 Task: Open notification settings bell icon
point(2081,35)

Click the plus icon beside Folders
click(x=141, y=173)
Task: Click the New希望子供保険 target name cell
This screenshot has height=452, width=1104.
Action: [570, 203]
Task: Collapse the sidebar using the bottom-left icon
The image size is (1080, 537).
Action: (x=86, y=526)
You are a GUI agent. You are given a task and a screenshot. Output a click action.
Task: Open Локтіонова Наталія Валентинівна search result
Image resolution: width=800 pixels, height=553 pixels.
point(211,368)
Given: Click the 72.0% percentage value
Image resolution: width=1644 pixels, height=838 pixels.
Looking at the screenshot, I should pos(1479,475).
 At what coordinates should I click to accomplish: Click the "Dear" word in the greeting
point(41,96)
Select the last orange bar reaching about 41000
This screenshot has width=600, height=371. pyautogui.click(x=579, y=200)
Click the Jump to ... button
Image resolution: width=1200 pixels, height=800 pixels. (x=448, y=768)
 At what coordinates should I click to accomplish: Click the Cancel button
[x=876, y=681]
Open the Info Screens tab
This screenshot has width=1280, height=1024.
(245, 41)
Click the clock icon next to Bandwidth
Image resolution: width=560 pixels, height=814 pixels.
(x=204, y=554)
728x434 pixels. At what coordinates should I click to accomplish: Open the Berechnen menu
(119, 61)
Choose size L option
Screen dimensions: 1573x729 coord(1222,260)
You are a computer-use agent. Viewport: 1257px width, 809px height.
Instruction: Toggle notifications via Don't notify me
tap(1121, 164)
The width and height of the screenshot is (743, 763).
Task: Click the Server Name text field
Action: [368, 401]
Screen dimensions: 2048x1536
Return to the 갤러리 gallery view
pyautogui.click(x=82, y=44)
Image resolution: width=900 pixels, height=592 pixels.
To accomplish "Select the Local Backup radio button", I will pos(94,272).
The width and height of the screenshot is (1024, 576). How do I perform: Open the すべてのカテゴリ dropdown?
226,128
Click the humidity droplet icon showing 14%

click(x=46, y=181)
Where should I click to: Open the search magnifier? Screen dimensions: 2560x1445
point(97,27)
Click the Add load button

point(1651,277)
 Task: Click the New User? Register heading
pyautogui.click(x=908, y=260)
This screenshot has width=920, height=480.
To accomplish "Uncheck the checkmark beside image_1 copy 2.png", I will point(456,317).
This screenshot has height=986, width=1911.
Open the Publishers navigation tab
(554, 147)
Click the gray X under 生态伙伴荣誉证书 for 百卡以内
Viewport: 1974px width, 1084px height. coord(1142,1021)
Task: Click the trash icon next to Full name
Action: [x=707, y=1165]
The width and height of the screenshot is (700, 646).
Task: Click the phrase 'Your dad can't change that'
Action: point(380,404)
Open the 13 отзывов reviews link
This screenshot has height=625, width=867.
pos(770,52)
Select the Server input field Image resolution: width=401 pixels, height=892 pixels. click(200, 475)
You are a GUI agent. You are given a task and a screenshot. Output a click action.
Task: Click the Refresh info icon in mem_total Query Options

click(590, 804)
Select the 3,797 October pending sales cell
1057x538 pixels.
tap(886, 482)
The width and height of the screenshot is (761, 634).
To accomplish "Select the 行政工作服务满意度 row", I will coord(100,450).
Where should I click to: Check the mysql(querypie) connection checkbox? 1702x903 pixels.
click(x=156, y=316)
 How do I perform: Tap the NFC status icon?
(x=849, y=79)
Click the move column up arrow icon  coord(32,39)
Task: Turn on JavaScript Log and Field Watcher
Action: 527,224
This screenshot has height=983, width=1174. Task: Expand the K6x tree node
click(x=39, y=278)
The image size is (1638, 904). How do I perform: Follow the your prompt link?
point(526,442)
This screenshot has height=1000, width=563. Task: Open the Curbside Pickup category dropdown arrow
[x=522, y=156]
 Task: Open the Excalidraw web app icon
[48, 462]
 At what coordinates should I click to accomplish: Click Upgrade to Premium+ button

※

WHAT THE TASK REQUIRES: Rewrite all of the material above as a JSON list of strings, with one string for each line and blank lines left out.

FINAL RESULT:
[
  " Task: Open notification settings bell icon",
  "point(2081,35)",
  "Click the plus icon beside Folders",
  "click(x=141, y=173)",
  "Task: Click the New希望子供保険 target name cell",
  "This screenshot has height=452, width=1104.",
  "Action: [570, 203]",
  "Task: Collapse the sidebar using the bottom-left icon",
  "The image size is (1080, 537).",
  "Action: (x=86, y=526)",
  "You are a GUI agent. You are given a task and a screenshot. Output a click action.",
  "Task: Open Локтіонова Наталія Валентинівна search result",
  "Image resolution: width=800 pixels, height=553 pixels.",
  "point(211,368)",
  "Given: Click the 72.0% percentage value",
  "Image resolution: width=1644 pixels, height=838 pixels.",
  "Looking at the screenshot, I should pos(1479,475).",
  " At what coordinates should I click to accomplish: Click the \"Dear\" word in the greeting",
  "point(41,96)",
  "Select the last orange bar reaching about 41000",
  "This screenshot has width=600, height=371. pyautogui.click(x=579, y=200)",
  "Click the Jump to ... button",
  "Image resolution: width=1200 pixels, height=800 pixels. (x=448, y=768)",
  " At what coordinates should I click to accomplish: Click the Cancel button",
  "[x=876, y=681]",
  "Open the Info Screens tab",
  "This screenshot has width=1280, height=1024.",
  "(245, 41)",
  "Click the clock icon next to Bandwidth",
  "Image resolution: width=560 pixels, height=814 pixels.",
  "(x=204, y=554)",
  "728x434 pixels. At what coordinates should I click to accomplish: Open the Berechnen menu",
  "(119, 61)",
  "Choose size L option",
  "Screen dimensions: 1573x729 coord(1222,260)",
  "You are a computer-use agent. Viewport: 1257px width, 809px height.",
  "Instruction: Toggle notifications via Don't notify me",
  "tap(1121, 164)",
  "The width and height of the screenshot is (743, 763).",
  "Task: Click the Server Name text field",
  "Action: [368, 401]",
  "Screen dimensions: 2048x1536",
  "Return to the 갤러리 gallery view",
  "pyautogui.click(x=82, y=44)",
  "Image resolution: width=900 pixels, height=592 pixels.",
  "To accomplish \"Select the Local Backup radio button\", I will pos(94,272).",
  "The width and height of the screenshot is (1024, 576). How do I perform: Open the すべてのカテゴリ dropdown?",
  "226,128",
  "Click the humidity droplet icon showing 14%",
  "click(x=46, y=181)",
  "Where should I click to: Open the search magnifier? Screen dimensions: 2560x1445",
  "point(97,27)",
  "Click the Add load button",
  "point(1651,277)",
  " Task: Click the New User? Register heading",
  "pyautogui.click(x=908, y=260)",
  "This screenshot has width=920, height=480.",
  "To accomplish \"Uncheck the checkmark beside image_1 copy 2.png\", I will point(456,317).",
  "This screenshot has height=986, width=1911.",
  "Open the Publishers navigation tab",
  "(554, 147)",
  "Click the gray X under 生态伙伴荣誉证书 for 百卡以内",
  "Viewport: 1974px width, 1084px height. coord(1142,1021)",
  "Task: Click the trash icon next to Full name",
  "Action: [x=707, y=1165]",
  "The width and height of the screenshot is (700, 646).",
  "Task: Click the phrase 'Your dad can't change that'",
  "Action: point(380,404)",
  "Open the 13 отзывов reviews link",
  "This screenshot has height=625, width=867.",
  "pos(770,52)",
  "Select the Server input field Image resolution: width=401 pixels, height=892 pixels. click(200, 475)",
  "You are a GUI agent. You are given a task and a screenshot. Output a click action.",
  "Task: Click the Refresh info icon in mem_total Query Options",
  "click(590, 804)",
  "Select the 3,797 October pending sales cell",
  "1057x538 pixels.",
  "tap(886, 482)",
  "The width and height of the screenshot is (761, 634).",
  "To accomplish \"Select the 行政工作服务满意度 row\", I will coord(100,450).",
  "Where should I click to: Check the mysql(querypie) connection checkbox? 1702x903 pixels.",
  "click(x=156, y=316)",
  " How do I perform: Tap the NFC status icon?",
  "(x=849, y=79)",
  "Click the move column up arrow icon  coord(32,39)",
  "Task: Turn on JavaScript Log and Field Watcher",
  "Action: 527,224",
  "This screenshot has height=983, width=1174. Task: Expand the K6x tree node",
  "click(x=39, y=278)",
  "The image size is (1638, 904). How do I perform: Follow the your prompt link?",
  "point(526,442)",
  "This screenshot has height=1000, width=563. Task: Open the Curbside Pickup category dropdown arrow",
  "[x=522, y=156]",
  " Task: Open the Excalidraw web app icon",
  "[48, 462]",
  " At what coordinates should I click to accomplish: Click Upgrade to Premium+ button"
]